1. Higher managerial and professional occupations (3,182,614) 8.46%
"Doctors, directors of large organisations, clergy "

2. Lower managerial and professional occupations (6,990,083) 18.59%
"Journalists, nurses, school teachers"

3. Intermediate occupations (3,532,894) 9.39%
"Travel agents, police officers (sergeant and below)"

4. Small employers and own account workers (2,626,067) 6.98%
"Farmers, taxi drivers, hotel managers"

5. Lower supervisory and technical occupations (2,687,927) 7.15%
"Train drivers, electricians, bakers"

6. Semi-routine occupations (4,393,965) 11.68%
"Scaffolders, traffic wardens, dental nurses"
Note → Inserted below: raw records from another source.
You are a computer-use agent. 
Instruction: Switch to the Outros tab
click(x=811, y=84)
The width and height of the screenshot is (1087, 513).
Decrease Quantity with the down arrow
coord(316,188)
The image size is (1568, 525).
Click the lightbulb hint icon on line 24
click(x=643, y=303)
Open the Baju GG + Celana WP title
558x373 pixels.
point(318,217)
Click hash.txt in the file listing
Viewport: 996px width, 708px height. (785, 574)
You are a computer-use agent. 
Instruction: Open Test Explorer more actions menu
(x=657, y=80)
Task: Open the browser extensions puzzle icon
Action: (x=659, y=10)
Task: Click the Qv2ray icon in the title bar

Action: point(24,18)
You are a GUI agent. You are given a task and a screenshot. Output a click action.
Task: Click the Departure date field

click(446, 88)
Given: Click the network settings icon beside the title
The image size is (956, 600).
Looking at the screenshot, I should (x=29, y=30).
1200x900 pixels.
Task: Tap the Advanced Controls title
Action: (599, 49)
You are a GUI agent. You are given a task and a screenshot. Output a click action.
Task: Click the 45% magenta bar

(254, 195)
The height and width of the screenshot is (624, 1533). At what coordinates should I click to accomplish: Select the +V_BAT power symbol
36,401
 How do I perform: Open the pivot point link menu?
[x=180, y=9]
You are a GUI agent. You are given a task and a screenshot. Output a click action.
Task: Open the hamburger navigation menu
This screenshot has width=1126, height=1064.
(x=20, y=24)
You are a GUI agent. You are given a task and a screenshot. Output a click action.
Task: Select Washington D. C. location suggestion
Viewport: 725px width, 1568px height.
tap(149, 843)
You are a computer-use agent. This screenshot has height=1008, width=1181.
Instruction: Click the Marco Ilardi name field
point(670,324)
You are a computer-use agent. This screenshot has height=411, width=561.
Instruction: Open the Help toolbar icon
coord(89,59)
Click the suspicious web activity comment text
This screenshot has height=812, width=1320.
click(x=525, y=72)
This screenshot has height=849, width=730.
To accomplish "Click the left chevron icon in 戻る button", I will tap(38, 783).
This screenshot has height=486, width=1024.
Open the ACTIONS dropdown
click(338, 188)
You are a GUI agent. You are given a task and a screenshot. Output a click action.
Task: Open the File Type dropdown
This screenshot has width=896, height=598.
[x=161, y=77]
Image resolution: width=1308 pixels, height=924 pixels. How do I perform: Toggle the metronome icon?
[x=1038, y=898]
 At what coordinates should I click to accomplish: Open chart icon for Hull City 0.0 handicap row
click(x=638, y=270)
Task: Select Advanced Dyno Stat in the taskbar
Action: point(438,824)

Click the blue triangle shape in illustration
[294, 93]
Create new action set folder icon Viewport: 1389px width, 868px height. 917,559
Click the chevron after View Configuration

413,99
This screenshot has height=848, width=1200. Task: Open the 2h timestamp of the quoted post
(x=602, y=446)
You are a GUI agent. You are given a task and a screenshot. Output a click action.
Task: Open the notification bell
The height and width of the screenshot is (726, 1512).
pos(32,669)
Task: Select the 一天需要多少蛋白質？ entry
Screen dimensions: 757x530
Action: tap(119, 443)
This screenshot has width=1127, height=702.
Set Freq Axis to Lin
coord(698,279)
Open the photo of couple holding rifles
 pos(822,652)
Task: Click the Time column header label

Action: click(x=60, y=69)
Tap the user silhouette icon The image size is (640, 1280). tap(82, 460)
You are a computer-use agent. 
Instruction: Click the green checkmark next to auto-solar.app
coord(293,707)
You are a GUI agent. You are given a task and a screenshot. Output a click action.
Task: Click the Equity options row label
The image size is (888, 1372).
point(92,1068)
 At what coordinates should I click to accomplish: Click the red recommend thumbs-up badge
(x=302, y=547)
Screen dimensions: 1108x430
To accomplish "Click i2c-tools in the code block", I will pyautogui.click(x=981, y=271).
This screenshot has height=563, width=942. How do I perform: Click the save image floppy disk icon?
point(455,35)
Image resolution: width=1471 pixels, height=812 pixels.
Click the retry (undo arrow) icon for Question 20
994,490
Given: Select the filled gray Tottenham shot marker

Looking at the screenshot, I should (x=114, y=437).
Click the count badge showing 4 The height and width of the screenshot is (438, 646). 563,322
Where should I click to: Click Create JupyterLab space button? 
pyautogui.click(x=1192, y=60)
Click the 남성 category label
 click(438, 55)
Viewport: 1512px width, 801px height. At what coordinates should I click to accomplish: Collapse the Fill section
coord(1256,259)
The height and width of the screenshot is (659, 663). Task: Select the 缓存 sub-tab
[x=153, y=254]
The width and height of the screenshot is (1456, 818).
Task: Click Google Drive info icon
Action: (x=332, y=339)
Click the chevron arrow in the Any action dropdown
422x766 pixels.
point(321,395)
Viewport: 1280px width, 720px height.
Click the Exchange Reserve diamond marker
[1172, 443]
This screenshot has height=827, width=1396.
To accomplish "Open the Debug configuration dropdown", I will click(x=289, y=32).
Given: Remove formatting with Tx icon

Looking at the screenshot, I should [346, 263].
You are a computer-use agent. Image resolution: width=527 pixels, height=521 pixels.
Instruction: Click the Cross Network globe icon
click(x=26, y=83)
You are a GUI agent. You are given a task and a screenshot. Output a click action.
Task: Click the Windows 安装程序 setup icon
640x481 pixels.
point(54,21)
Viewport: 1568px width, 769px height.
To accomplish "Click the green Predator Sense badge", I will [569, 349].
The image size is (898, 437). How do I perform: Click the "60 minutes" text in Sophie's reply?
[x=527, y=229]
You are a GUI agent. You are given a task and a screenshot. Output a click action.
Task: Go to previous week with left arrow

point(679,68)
7. Routine occupations (3,410,122) 9.07%
"Building labourers, waiters, cleaners"

8. Never worked and long-term unemployed (1,404,188)3.73%
Never worked (1,021,800)
Long-term unemployed (382,388)

Not classified (9,379,577) 24.94%
Full-time students (2,648,991) 7.04%
Not classified for other reasons (6,730,586) 17.90%

Total (aged 16-74) 37,607,437

Sunday, August 05, 2007


The dominant cultural paradigm in Britain now, and perhaps too in 1979, reflecting the coincident practices of the culture industry and the ideological bases of neoclassical economics, is the individualism of the atomised society. The credibility of this individualism as a realistic explanation of society depends on the absence of those features that were understood to characterise earlier versions of class society:

1. Coercion
2. Accumulation

Saatchi and Saatchi's indefinite dolequeue presents a horrific accumulation of the indigent, reminiscent of the legendary breadqueues of the eastern bloc. But it doesn't so much ask the spectator to choose the most realistic response to the phenomenon of unemployment, as to choose the metaphysical system that retroactively presents this unemployment in the most acceptable way. Thatcher's metaphysics won the day.